**THE DATA**
____

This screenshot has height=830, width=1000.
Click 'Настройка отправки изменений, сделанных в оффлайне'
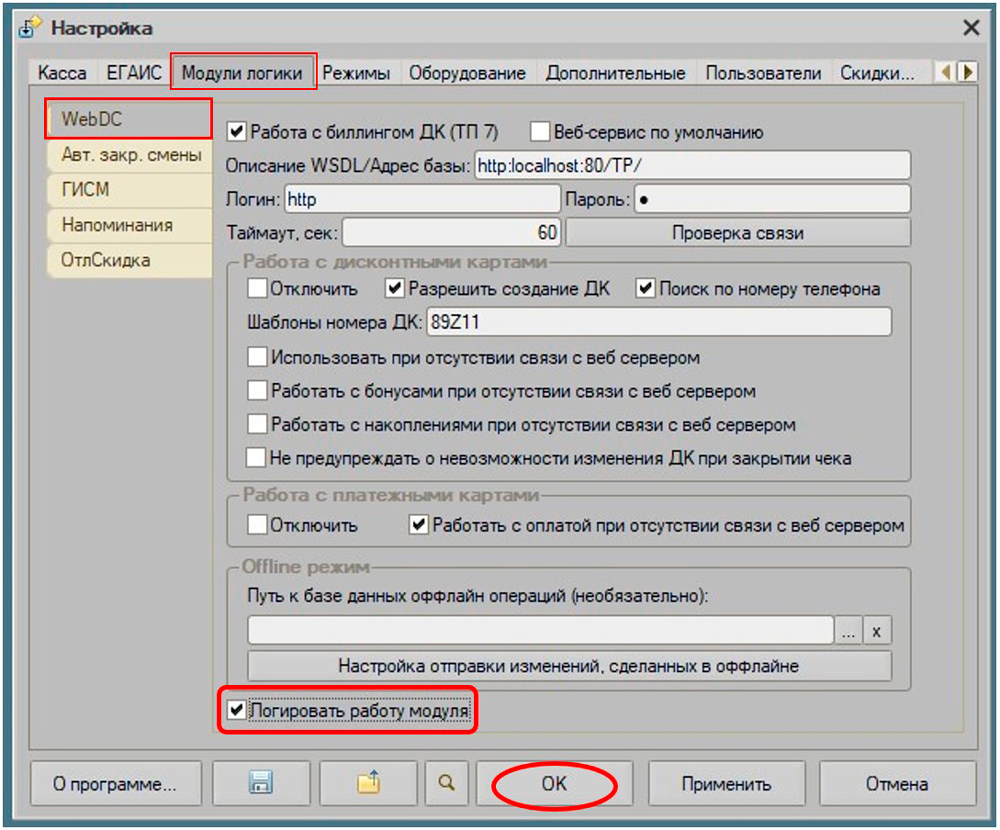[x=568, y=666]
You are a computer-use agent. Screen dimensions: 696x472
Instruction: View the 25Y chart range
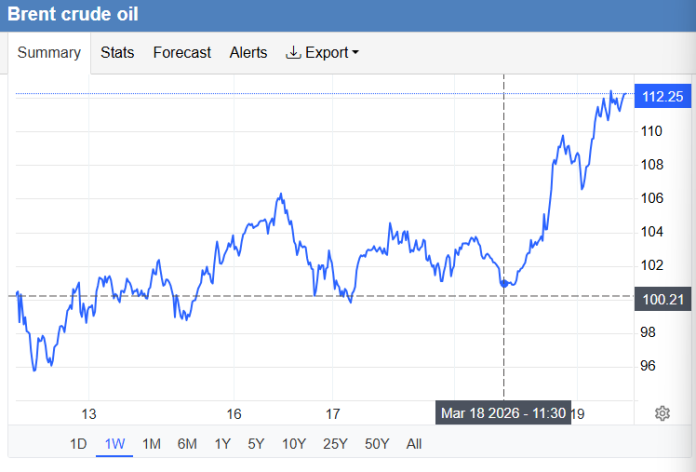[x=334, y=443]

____

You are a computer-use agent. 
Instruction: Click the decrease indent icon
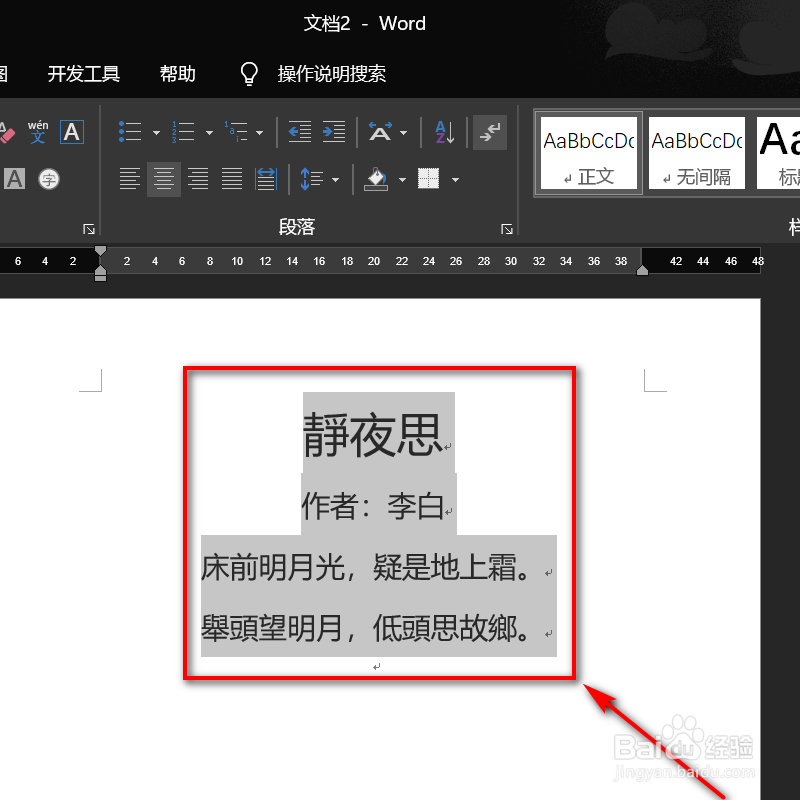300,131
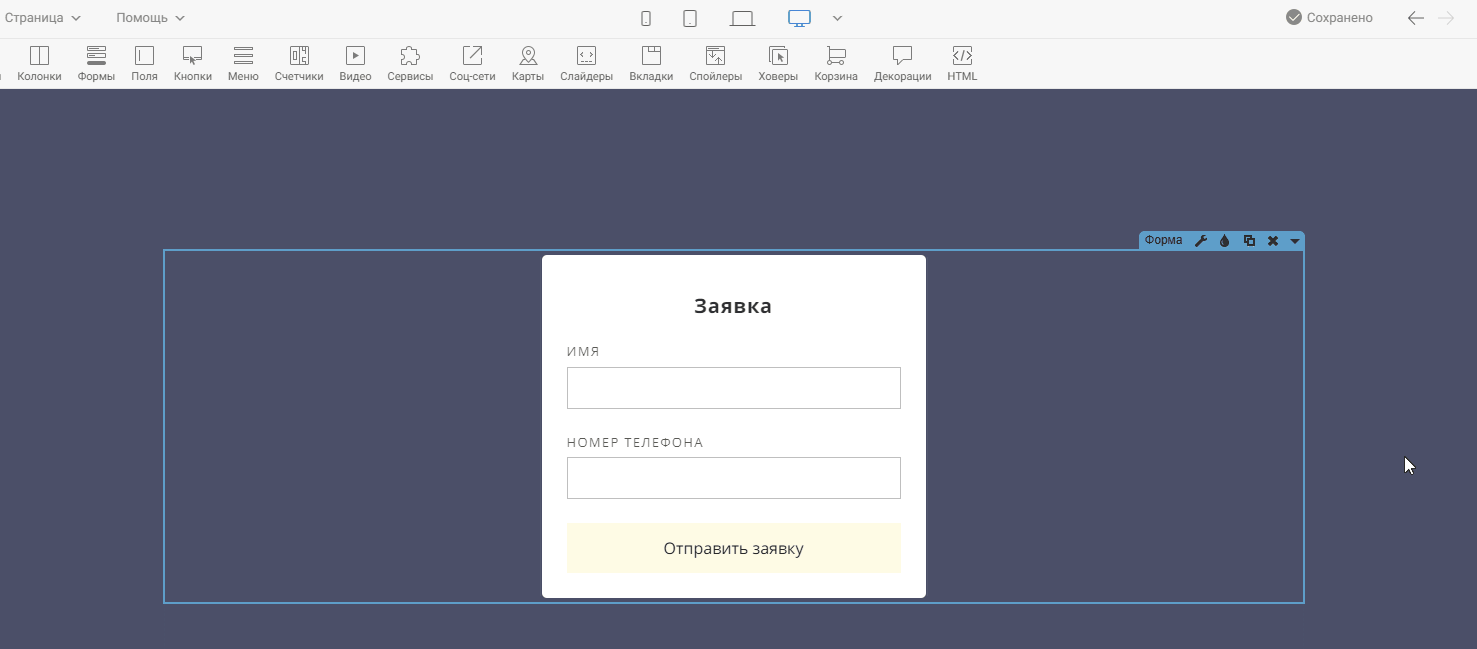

____

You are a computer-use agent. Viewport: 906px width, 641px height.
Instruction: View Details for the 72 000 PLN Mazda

____

**TASK REQUIREMENTS**
How many lines in the data contain "width"? Answer with the number alone.

**REPLY**
2